PITTSBURGH—“Why don’t they enforce their own court order?”
That’s the question one worker asks. He’s been on strike for almost three years now, protesting the flagrant defiance of both the federal courts and the National Labor Relations Board by the right-wing pro-Trump Block brothers, owners of the Pittsburgh Post-Gazette.
The workers, members of the News Guild of Pittsburgh, are the last of the five union locals still striking the paper. Three years ago, the Block brothers forced the strike by unilaterally imposing an impasse after workers massively rejected a contract offer. They hadn’t had an active contract since 2017.
The Blocks’ pact doled out minimal raises, which were swallowed them up by health plans that cost more and covered less. The minimal gains were also eroded by changes in work rules. Part-timers represented by the News Guild would have gotten no health insurance at all.

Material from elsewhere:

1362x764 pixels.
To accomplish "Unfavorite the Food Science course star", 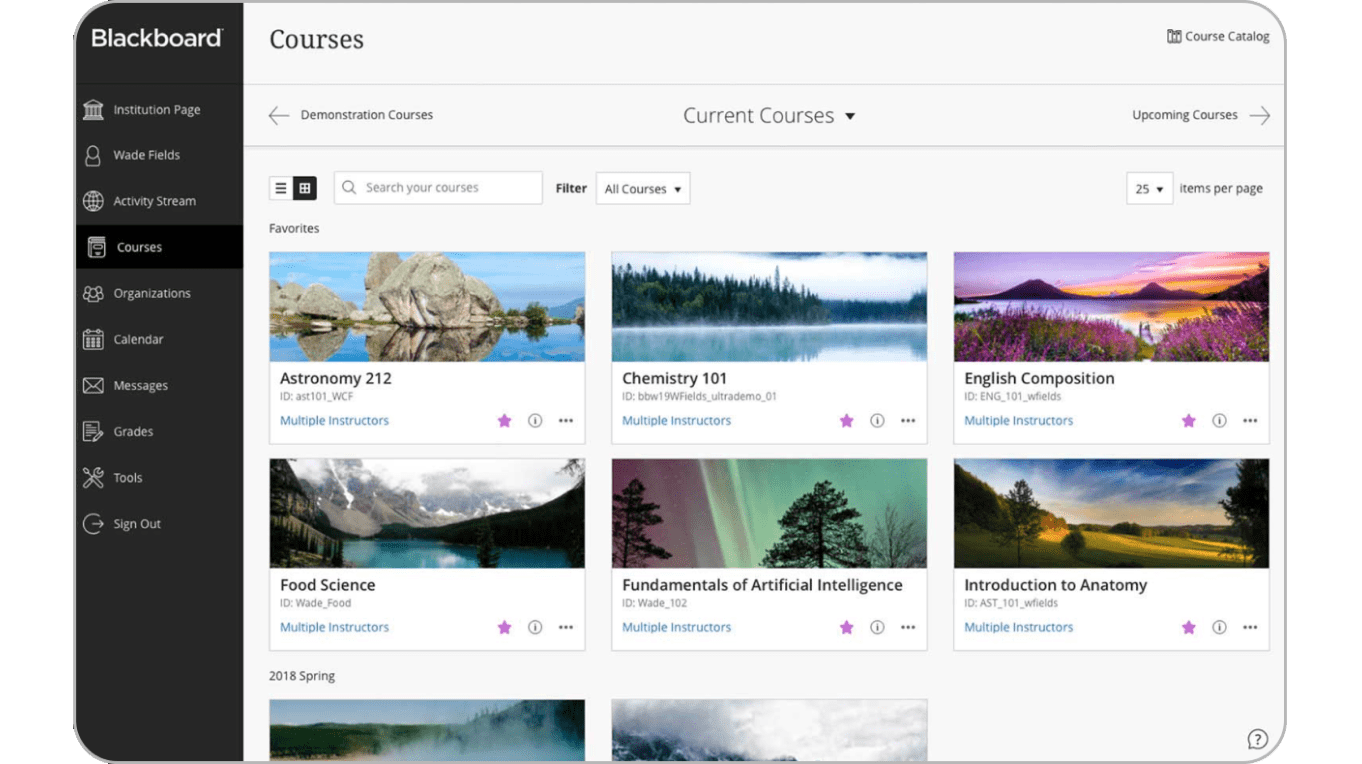I will click(x=504, y=628).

Making a bold and creative move, in addition to walking the workers established their own paper, the Pittsburgh Union Progress. Almost three years later, it’s still going strong. So is the strike—the longest in News Guild history, and the longest current strike in the U.S.
At the time the workers began their strike, the Pittsburgh Guild had approximately 100 members at the paper. The other four union locals—including two Teamsters locals, a Communications Workers local, and one from the old International Typographical Union, now a Communications Workers (CWA) sector—eventually dropped out and dissolved their Post-Gazette chapters. The News Guild is also a CWA sector.
That, plus attrition, reduced the workforce. “People can’t stay out of work for three years,” one worker told People’s World, noting that the workers soldiering on against the Blocks now number 27, all of them members of the Union Progress staff. Others “took jobs at other places.” The Blocks hired dozens of scabs.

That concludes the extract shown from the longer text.